PROBLEM DESCRIPTION: Lines that contain the string "Baccarat" are the ones to list; copy all of them from the records.

Collected data entries
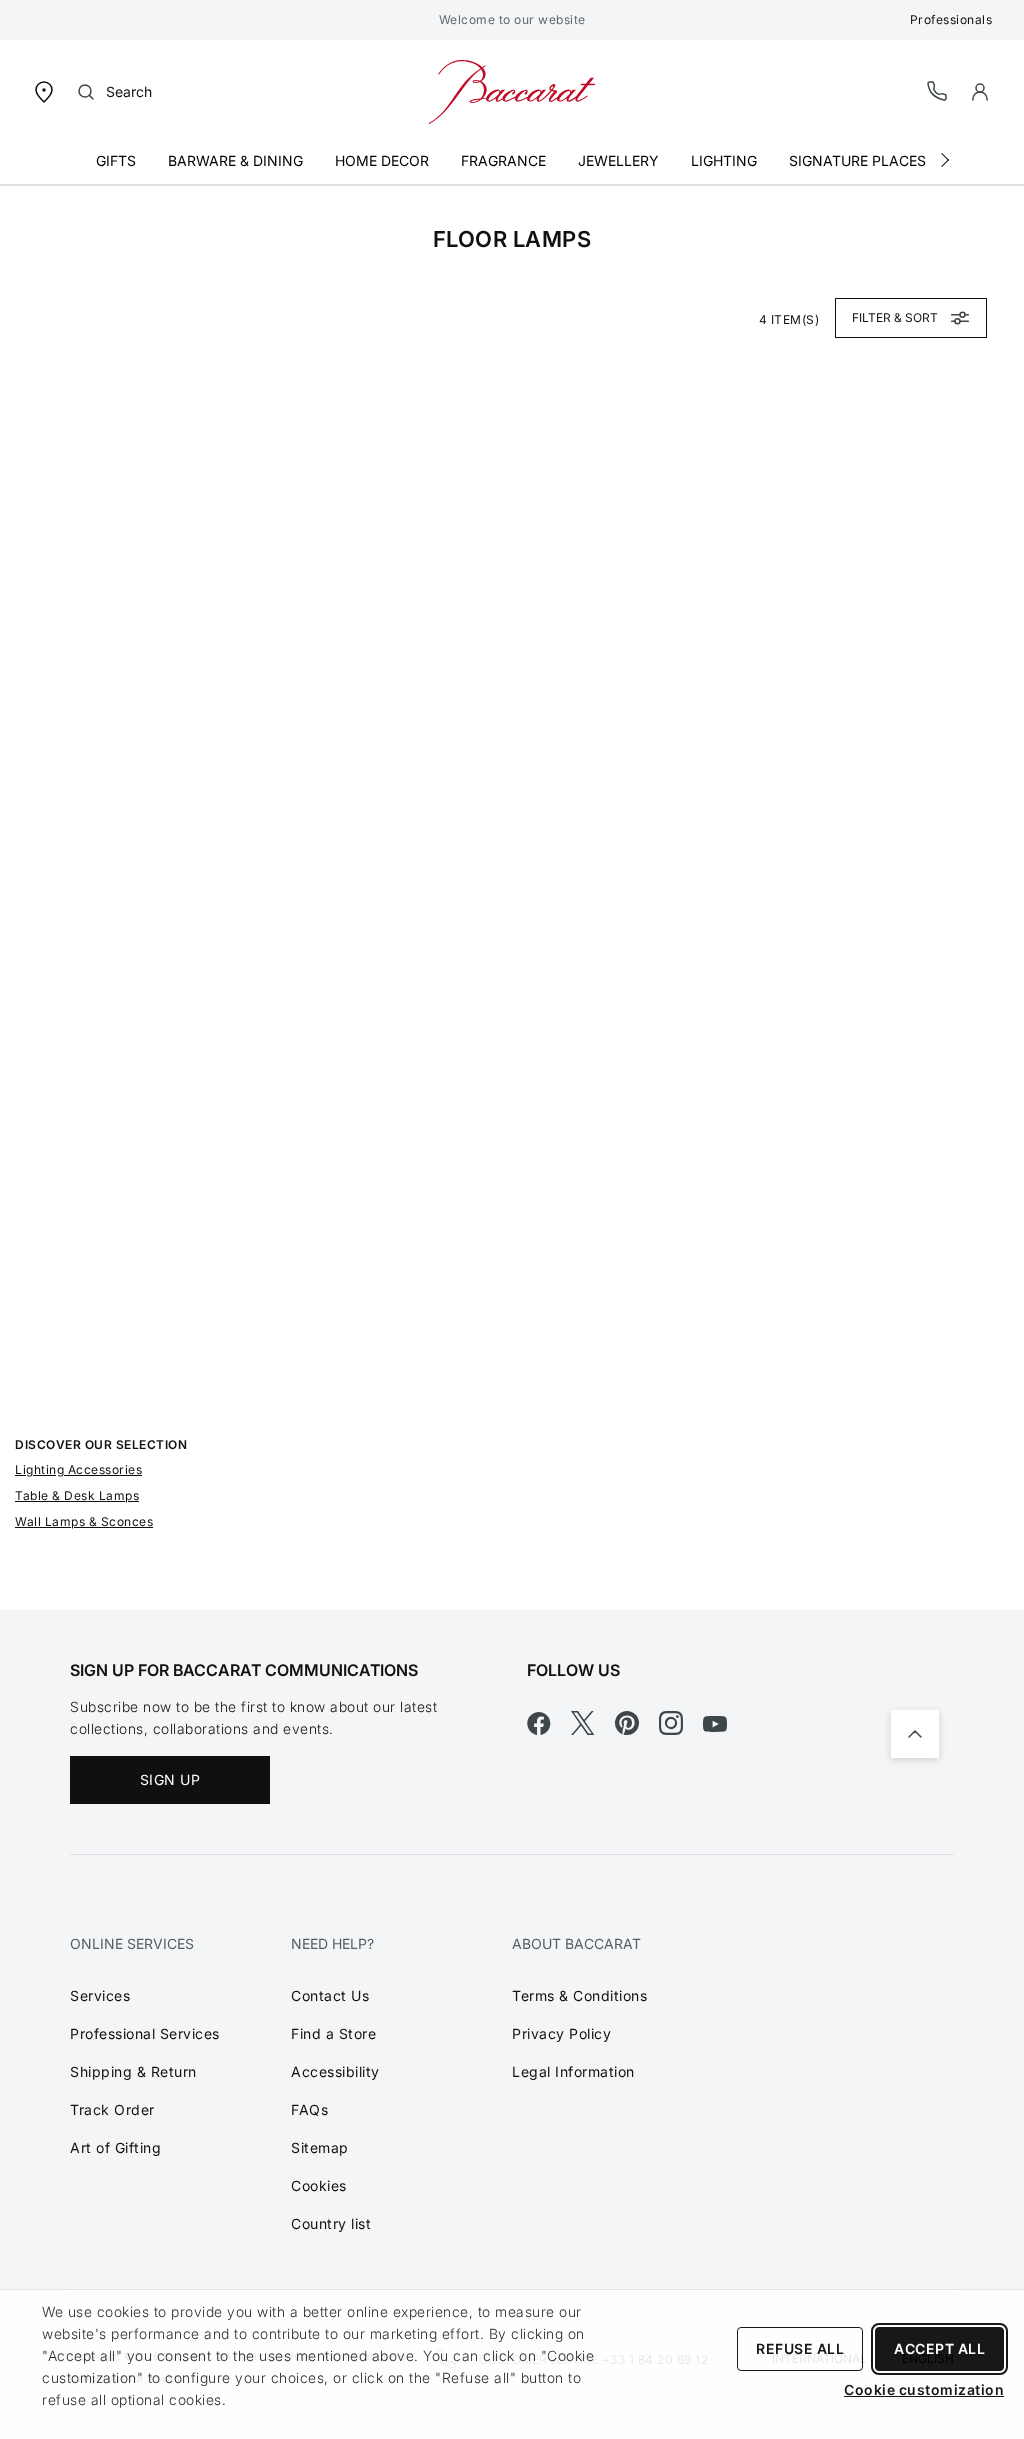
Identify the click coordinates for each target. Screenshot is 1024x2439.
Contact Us (330, 1995)
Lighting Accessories (78, 1469)
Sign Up (170, 1779)
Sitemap (320, 2147)
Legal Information (573, 2071)
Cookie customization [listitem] (924, 2389)
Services (100, 1995)
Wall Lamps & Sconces (84, 1521)
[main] (512, 897)
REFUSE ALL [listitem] (800, 2348)
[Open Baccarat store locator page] (44, 90)
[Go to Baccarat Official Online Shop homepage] (512, 90)
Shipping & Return (133, 2071)
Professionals (951, 19)
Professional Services (145, 2033)
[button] (980, 92)
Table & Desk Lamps (77, 1495)
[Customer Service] (938, 90)
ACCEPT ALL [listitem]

RESPONSE:
[Open Baccarat store locator page] (44, 90)
[Go to Baccarat Official Online Shop homepage] (512, 90)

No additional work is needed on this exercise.